Pixel coordinate grounding data:
BEGIN
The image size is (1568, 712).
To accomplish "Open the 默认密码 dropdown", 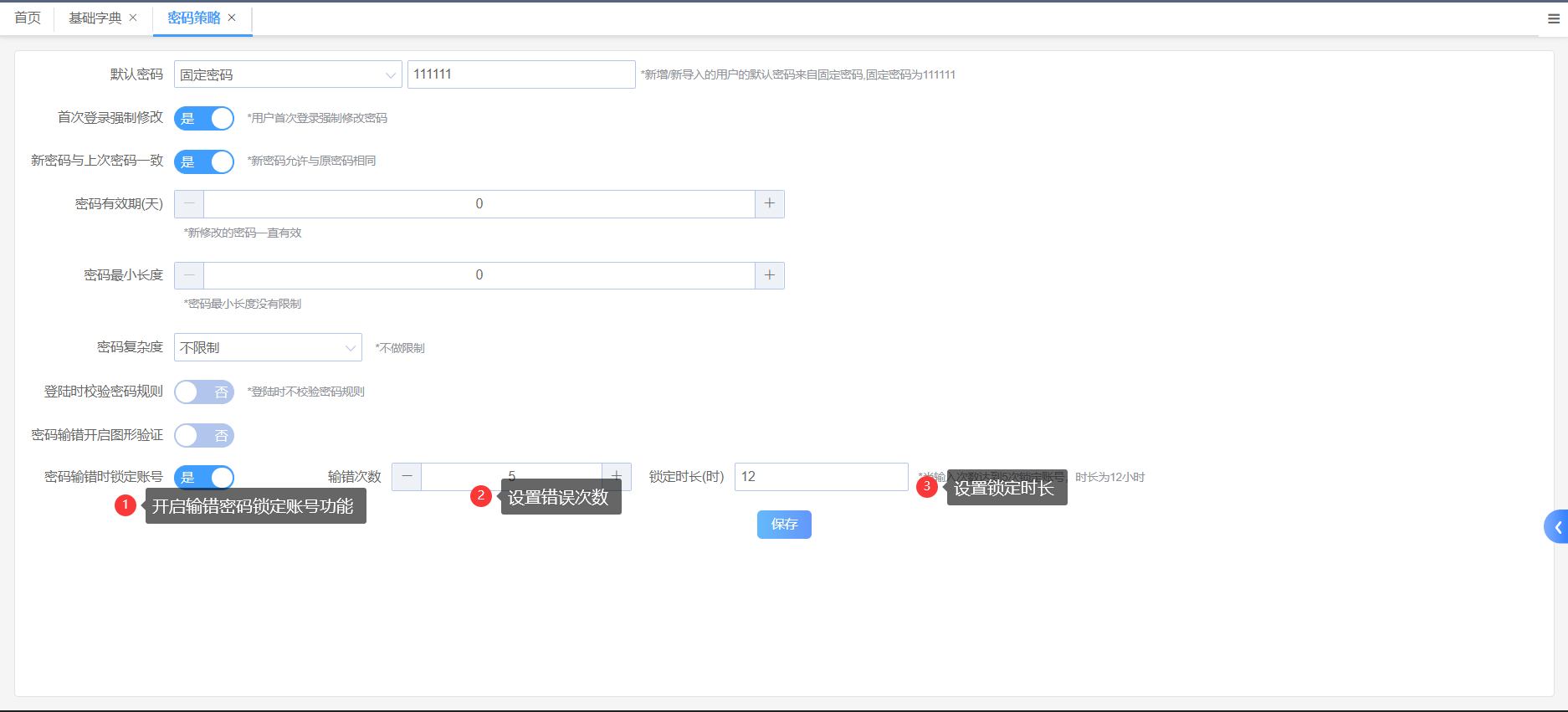I will pos(287,74).
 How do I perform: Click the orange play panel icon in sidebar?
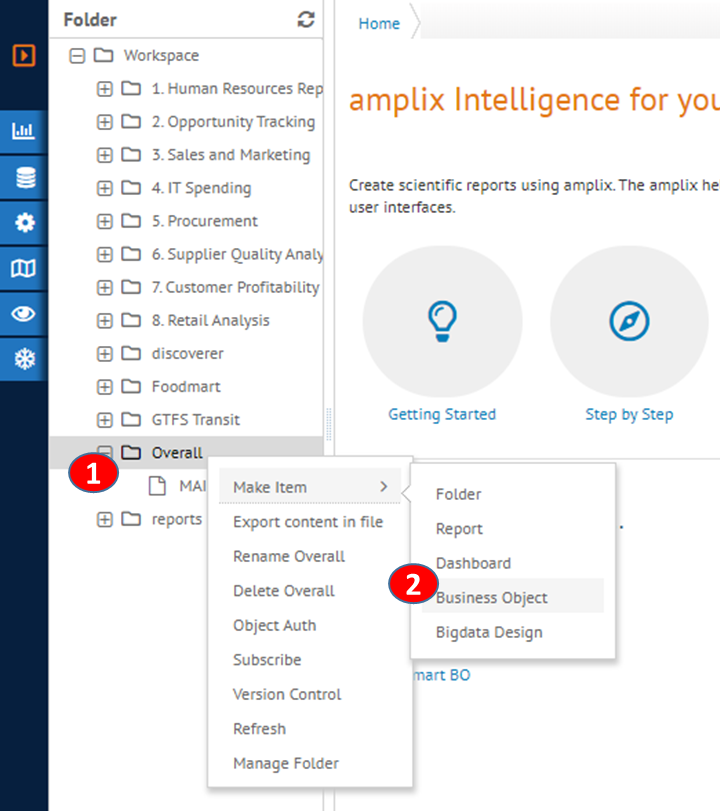pos(24,54)
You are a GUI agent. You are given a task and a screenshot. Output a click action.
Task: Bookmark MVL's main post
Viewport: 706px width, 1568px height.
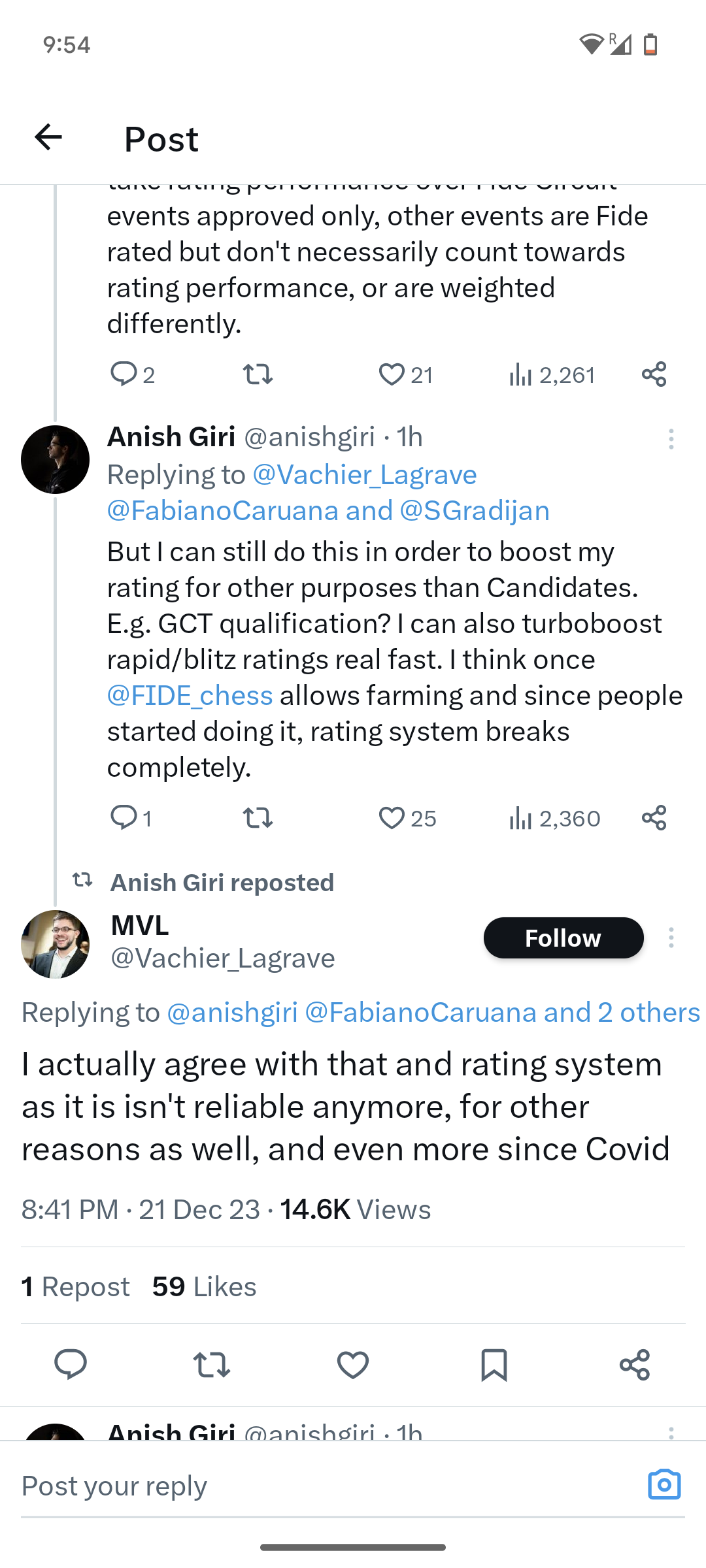pos(494,1365)
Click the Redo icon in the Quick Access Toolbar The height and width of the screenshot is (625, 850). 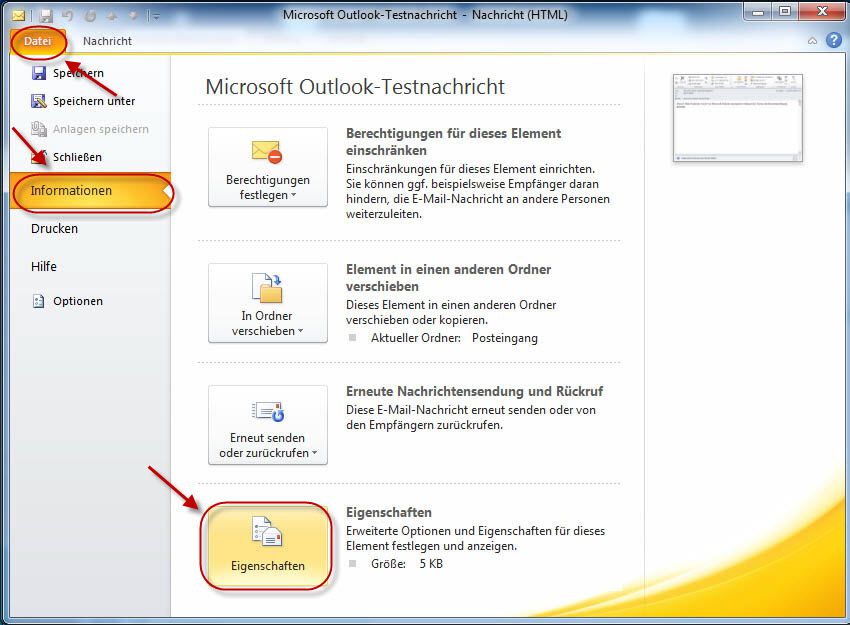pyautogui.click(x=91, y=15)
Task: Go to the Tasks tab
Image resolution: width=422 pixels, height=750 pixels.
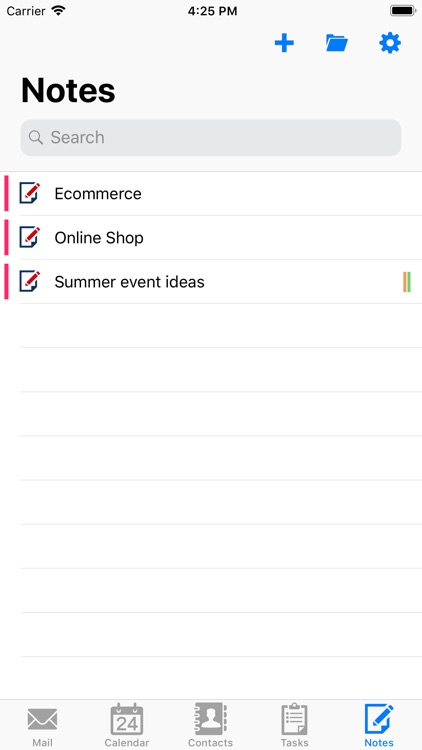Action: coord(294,725)
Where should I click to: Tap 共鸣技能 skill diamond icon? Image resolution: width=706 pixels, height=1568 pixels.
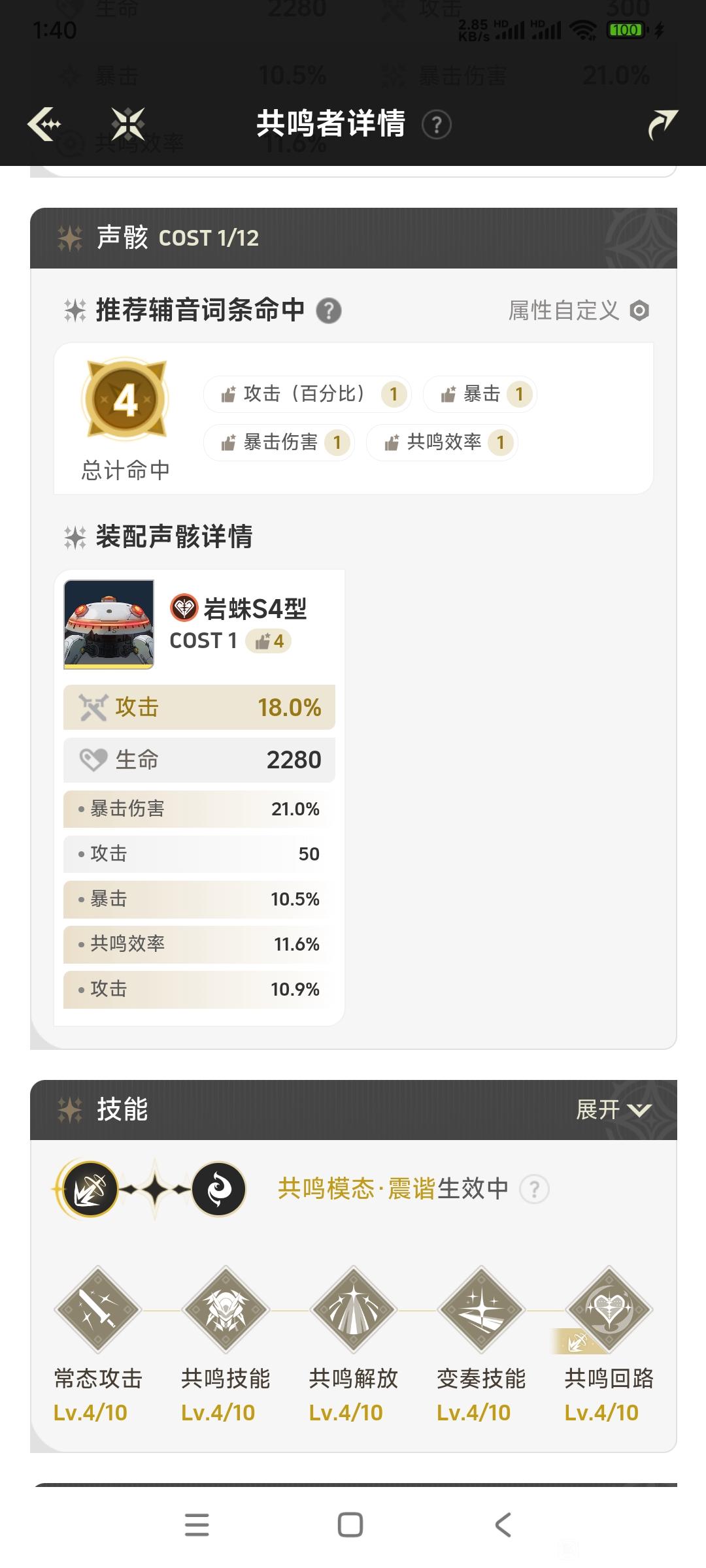point(226,1309)
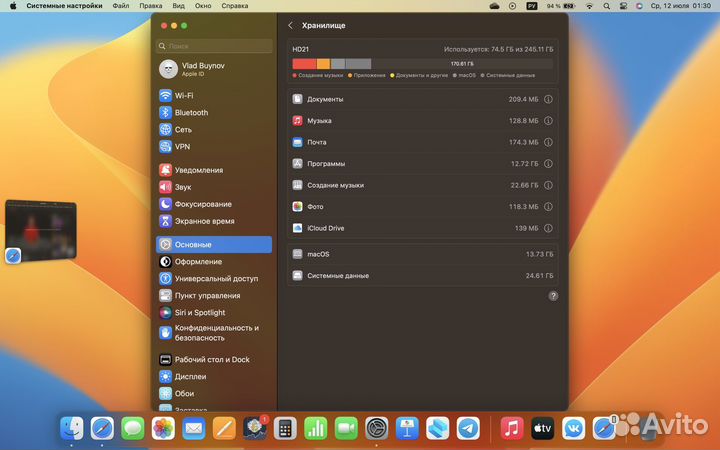
Task: Open Уведомления (Notifications) settings
Action: pyautogui.click(x=198, y=170)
END
EXERCISE GOAL – From the line containing "Where should I" through the last line of the entries, copy each line exactly and only those, skipping all pictures.

ANSWER SECTION –
Where should I click to: Tap 共鸣技能 skill diamond icon? Image resolution: width=706 pixels, height=1568 pixels.
point(226,1309)
Task: Open Уведомления (Notifications) settings
Action: pyautogui.click(x=198, y=170)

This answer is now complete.